`f(x) = sin(x) - sqrt(3)cos(x)` Consider the function on the interval (0, 2pi). Apply first derivative test to identify all relative extrema.
You need to find the relative extrema of the function, hence, you need to remember that the roots of the equation f'(x) = 0 are the extrema of the function.
You need to find the first derivative of the function:
`f'(x) = cos x + sqrt3*sin x`
You need to solve for x the equation `f'(x) = 0` :
`cos x + sqrt3*sin x = 0`
You need to divide by `cos x` , both sides:
`1 + sqrt 3*(sin x)/(cos x) = 0`
Replace `tan x` for `(sin x)/(cos x):`
`1 + sqrt 3*tan x = 0 => sqrt 3*tan x = -1 => tan x = -1/sqrt3`
You need to remember that tan x is negative for `x in (pi/2,pi)` and `x in (3pi/2,2pi).`
`x in (pi/2,pi) => x = pi - pi/6 => x = (5pi)/6 `
`x in (3pi/2,2pi) => x = 2pi - pi/6 => x = (11pi)/6`
Hence, the relative extrema of the function are the points `((5pi)/6 , f((5pi)/6 ))` and `((11pi)/6, f((11pi)/6)).`

INFORMATION PROVIDED »
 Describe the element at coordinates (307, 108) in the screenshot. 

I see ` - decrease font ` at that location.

* * *

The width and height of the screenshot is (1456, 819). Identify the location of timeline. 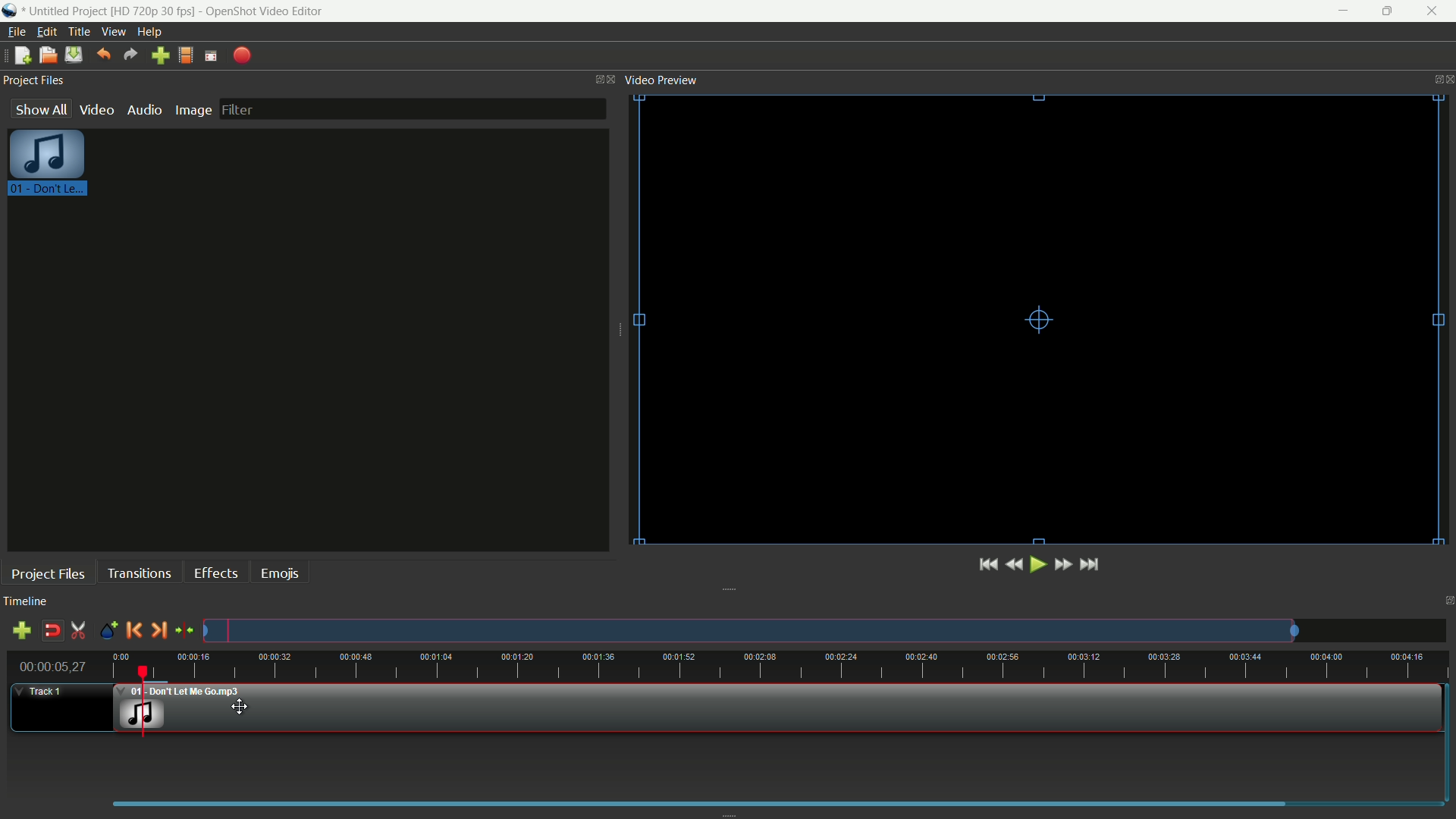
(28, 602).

* * *

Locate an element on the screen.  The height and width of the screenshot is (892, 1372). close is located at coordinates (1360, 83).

ACTIONS TO TAKE »
• A. Repeat the calculus text word for word, from "You need to find the relative" to "of the function.".
• B. Rewrite the rows from the line with "Describe the element" to the line with "at that location.", swapping "screenshot" for "screen capture" and keeping everything else the same. Give only those lines.
The calculus text and the rows have no connection to each other.

SOLUTION SET »
• A.
You need to find the relative extrema of the function, hence, you need to remember that the roots of the equation f'(x) = 0 are the extrema of the function.

• B.
 Describe the element at coordinates (307, 108) in the screen capture. 

I see ` - decrease font ` at that location.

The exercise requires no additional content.